Work order ::
Your copy should match the entries below exactly, apart from the images.

..............................

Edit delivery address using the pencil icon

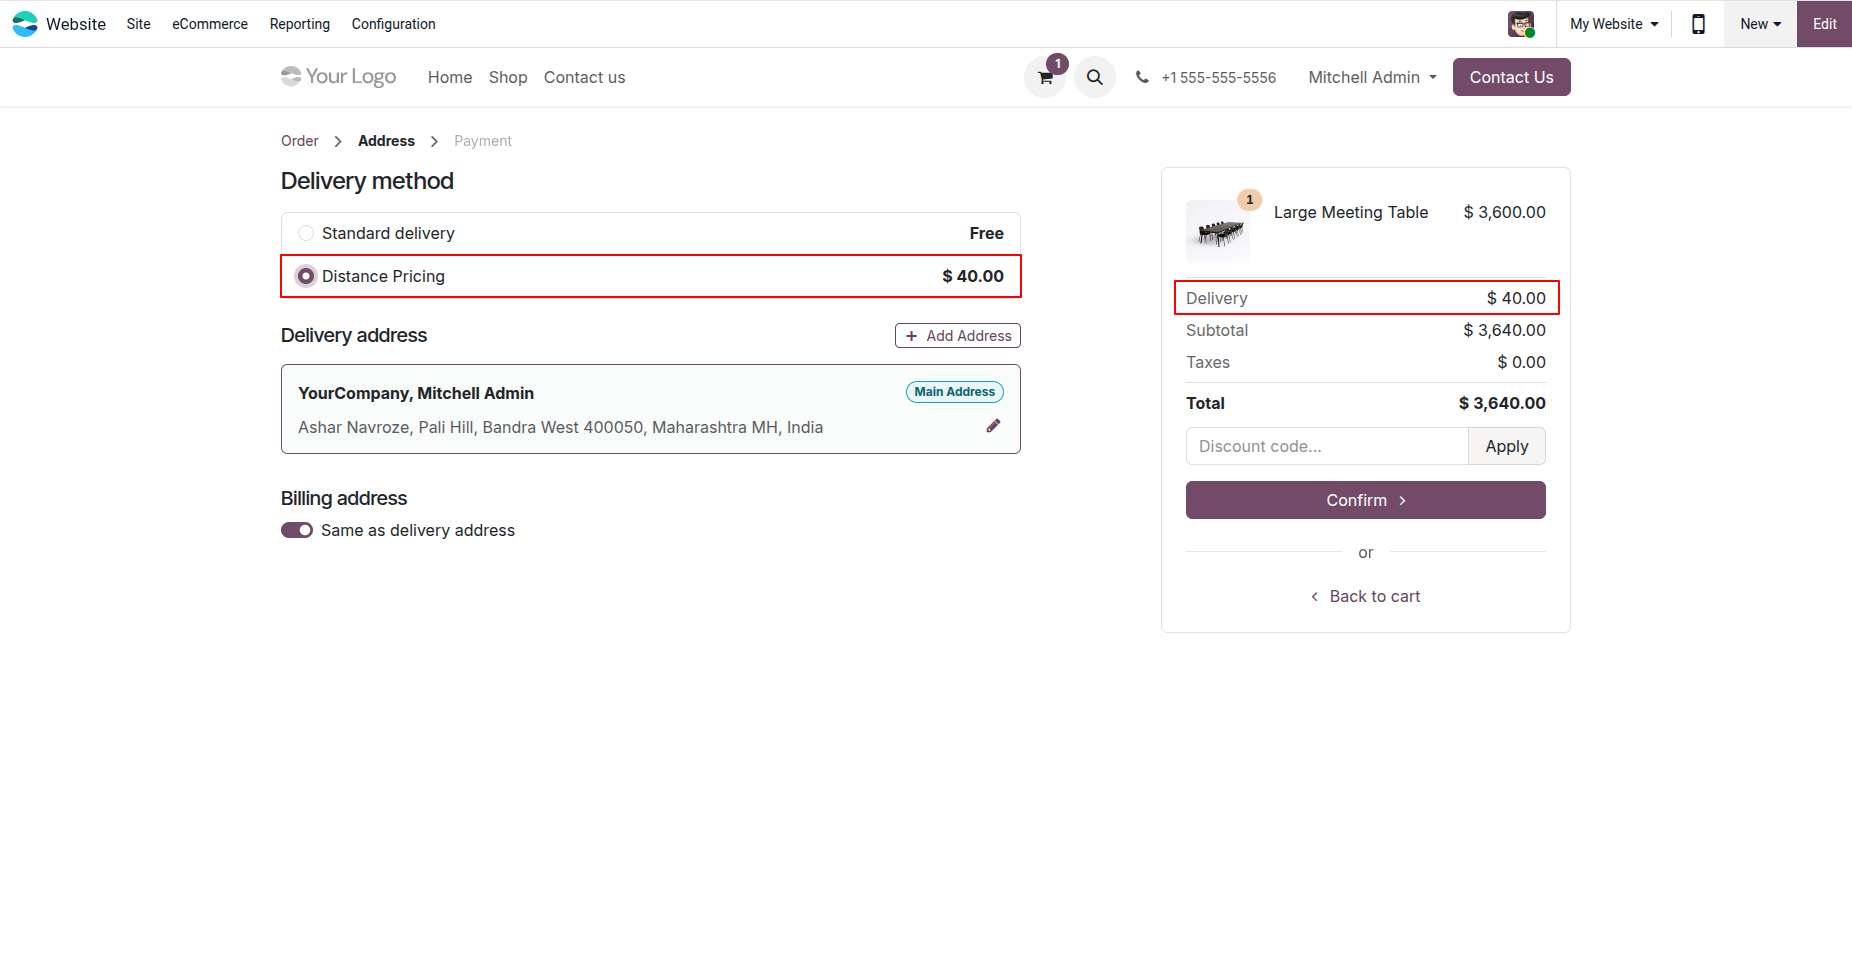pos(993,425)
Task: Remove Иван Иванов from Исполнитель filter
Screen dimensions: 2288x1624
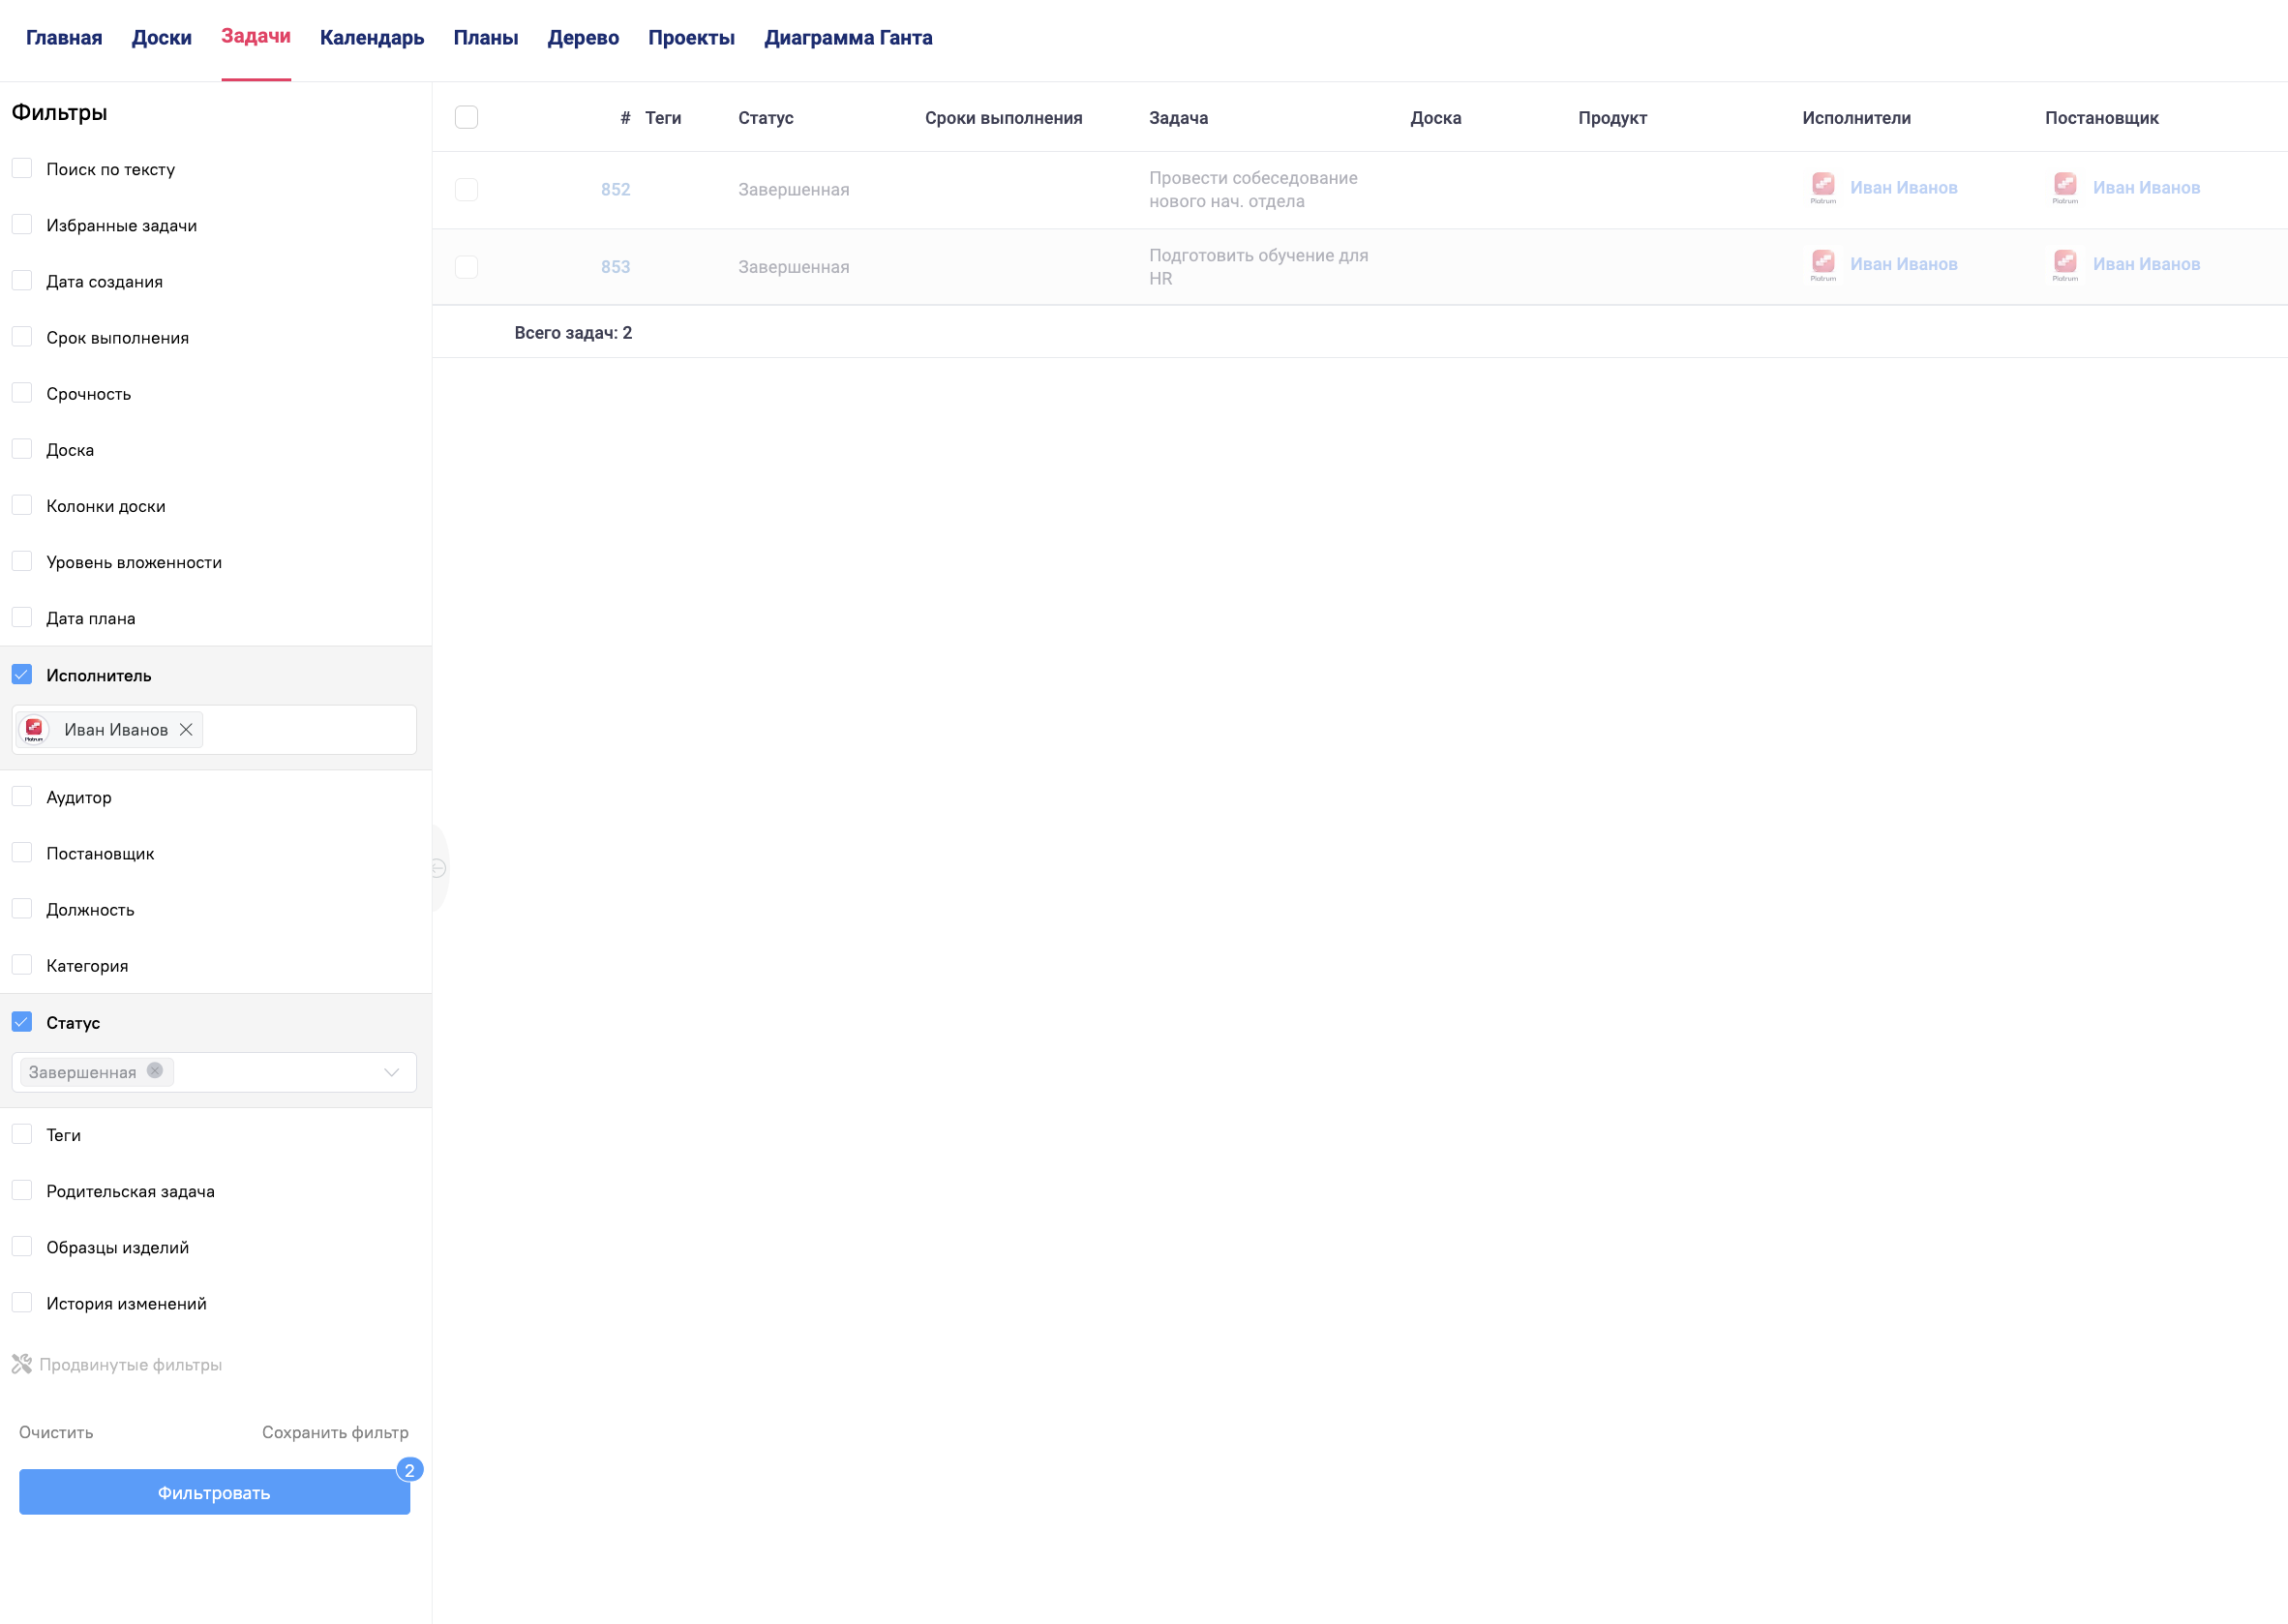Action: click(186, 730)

..............................

Result ::
Edit delivery address using the pencil icon

pos(993,425)
Task: Remove Иван Иванов from Исполнитель filter
Screen dimensions: 2288x1624
Action: click(186, 730)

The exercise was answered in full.